Sometimes infertility takes over your life and I’ve needed this space to reconnect to myself and to recover and find some peace. I’d originally wanted to get right back on the ivf horse but I’m glad I’ve given myself some time.
We’ve decided to have our next frozen egg transfer in August so I have another 6weeks before any meds start. The thought of doing this again does still make me a little anxious but I’m working on limiting my stress as much as possible. I don’t think I could ever eliminate all the stress and anxiety that comes with ivf. I’ve had so many disappointments my mind finds it hard to believe that positive things will happen.

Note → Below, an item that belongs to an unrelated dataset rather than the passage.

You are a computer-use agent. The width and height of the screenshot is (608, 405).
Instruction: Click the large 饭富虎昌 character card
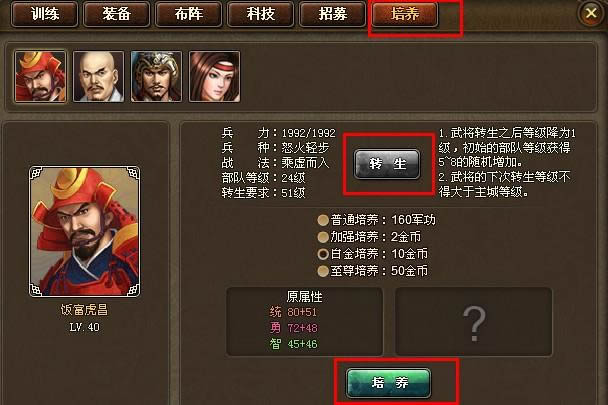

I have tried my first fertility massage last week. I’ve read about it over the years but there was no one near me practising it. However I’ve now found someone 5 miles away that does it. She was so good. She did visualisation as part of the massage and was such a spiritual person. She really put me at ease. So I’m going back again before the next transfer. I’d really recommend it.
Otherwise my preparation is nothing special. I already eat well and take multivitamins. I already so to acupuncture and practice yoga. I’m just going to continue in the run up to ivf number 6.